### Source document ###

The Company has not recorded any provision for uncertain tax positions. The Company files income tax returns in the U.S. federal jurisdiction and various state and local jurisdictions. The 2004, 2005, 2006, 2009 and 2014 federal income tax returns have been audited by the Internal Revenue Service. The 2017 return has been selected for examination by the IRS. Returns for unexamined earlier years may be examined and adjustments made to the amount of percentage depletion and AMT credit carryforwards flowing from those years into an open tax year, although in general no assessment of income tax may be made for those years on which the statute has closed. State returns for the years 2016 through 2018 remain open for examination by the relevant taxing authorities.

9. Segment Information and Major Customers

The Company operates in one industry – oil and gas exploration, development, operation and servicing. The Company’s oil and gas activities are entirely in the United States.

The Company sells its oil and natural gas and liquids production to a number of direct purchasers under direct contracts or through other operators under joint operating agreements. Listed below are the purchasers of the Company’s production which represented more than 10% of the Company’s sales in the year 2018.

###

■ Brief
Continue the company's financial statement notes on taxes and major customers above, starting right after their last sentence.

### Recorded information ###

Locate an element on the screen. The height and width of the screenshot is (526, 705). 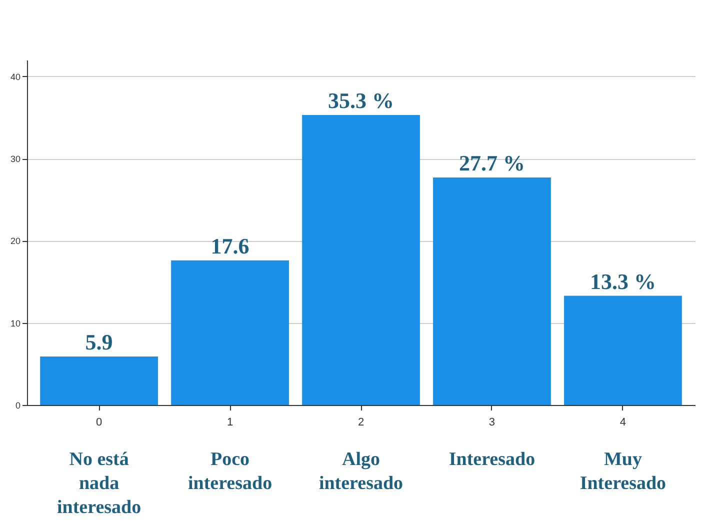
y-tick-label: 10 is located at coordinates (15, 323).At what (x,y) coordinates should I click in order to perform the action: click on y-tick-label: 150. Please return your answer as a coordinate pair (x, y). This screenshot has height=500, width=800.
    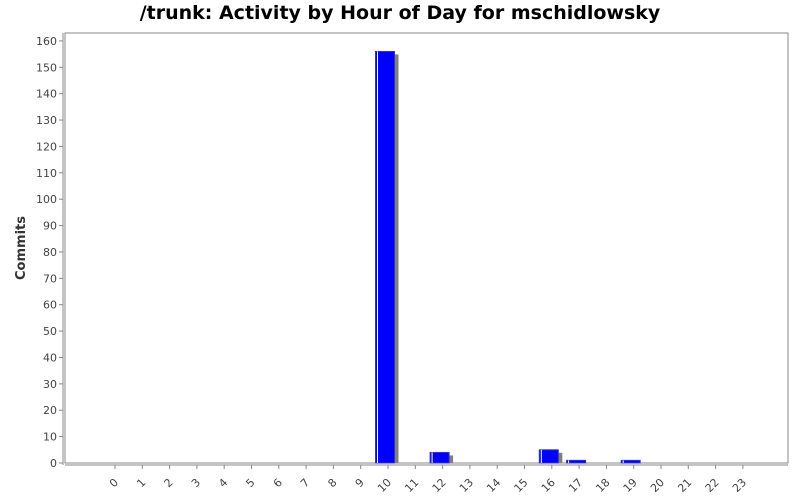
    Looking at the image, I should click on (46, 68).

###

■ Response to this exercise
 

Oil:

  

Apache Corporation

     50.9

Plains All American Inc.

     17.8

Natural gas and liquids:

  

Apache Corporation

     35.6

Targa Pipeline Mid-Continent West Tex, LLC

     21.4

Although there are no long-term oil and gas purchasing agreements with these purchasers, the Company believes that they will continue to purchase its oil and gas products and, if not, could be replaced by other purchasers.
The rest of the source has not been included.